→ **ABOUT THIS EXERCISE**: Lines before the one containing "1284x725 pixels. How" are to be skipped; reproduce that line and the rest of the records below exactly.

→ **DATA FOR THIS EXERCISE**:
################

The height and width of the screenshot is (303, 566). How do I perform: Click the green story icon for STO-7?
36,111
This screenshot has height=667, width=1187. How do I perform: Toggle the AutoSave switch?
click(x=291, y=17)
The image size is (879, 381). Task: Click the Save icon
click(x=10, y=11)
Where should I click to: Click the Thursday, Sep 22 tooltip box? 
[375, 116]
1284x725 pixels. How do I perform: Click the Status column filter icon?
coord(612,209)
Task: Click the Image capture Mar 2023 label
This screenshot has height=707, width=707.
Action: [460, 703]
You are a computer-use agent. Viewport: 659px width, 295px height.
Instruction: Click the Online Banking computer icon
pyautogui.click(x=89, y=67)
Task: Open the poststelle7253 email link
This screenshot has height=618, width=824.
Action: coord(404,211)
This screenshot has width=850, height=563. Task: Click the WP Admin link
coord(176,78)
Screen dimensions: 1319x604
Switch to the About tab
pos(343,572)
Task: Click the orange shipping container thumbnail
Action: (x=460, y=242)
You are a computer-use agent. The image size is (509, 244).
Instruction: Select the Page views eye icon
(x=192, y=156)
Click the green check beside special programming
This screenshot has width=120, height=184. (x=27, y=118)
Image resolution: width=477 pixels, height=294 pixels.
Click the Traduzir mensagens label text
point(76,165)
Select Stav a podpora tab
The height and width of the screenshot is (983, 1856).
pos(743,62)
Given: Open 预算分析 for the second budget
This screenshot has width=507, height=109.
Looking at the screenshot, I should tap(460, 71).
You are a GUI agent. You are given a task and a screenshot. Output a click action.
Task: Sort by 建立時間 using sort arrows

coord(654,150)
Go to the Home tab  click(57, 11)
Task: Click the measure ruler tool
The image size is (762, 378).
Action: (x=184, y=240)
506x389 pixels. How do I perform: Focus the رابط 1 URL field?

################

→ **WRITTEN RESPONSE**:
1284x725 pixels. How do I perform: Click the Status column filter icon?
coord(612,209)
Task: Click the Image capture Mar 2023 label
This screenshot has height=707, width=707.
Action: [460, 703]
You are a computer-use agent. Viewport: 659px width, 295px height.
Instruction: Click the Online Banking computer icon
pyautogui.click(x=89, y=67)
Task: Open the poststelle7253 email link
This screenshot has height=618, width=824.
Action: coord(404,211)
This screenshot has width=850, height=563. Task: Click the WP Admin link
coord(176,78)
Screen dimensions: 1319x604
Switch to the About tab
pos(343,572)
Task: Click the orange shipping container thumbnail
Action: (x=460, y=242)
You are a computer-use agent. The image size is (509, 244).
Instruction: Select the Page views eye icon
(x=192, y=156)
Click the green check beside special programming
This screenshot has width=120, height=184. (x=27, y=118)
Image resolution: width=477 pixels, height=294 pixels.
Click the Traduzir mensagens label text
point(76,165)
Select Stav a podpora tab
The height and width of the screenshot is (983, 1856).
pos(743,62)
Given: Open 预算分析 for the second budget
This screenshot has width=507, height=109.
Looking at the screenshot, I should tap(460, 71).
You are a GUI agent. You are given a task and a screenshot. Output a click action.
Task: Sort by 建立時間 using sort arrows

coord(654,150)
Go to the Home tab  click(57, 11)
Task: Click the measure ruler tool
The image size is (762, 378).
Action: (x=184, y=240)
506x389 pixels. How do I perform: Focus the رابط 1 URL field?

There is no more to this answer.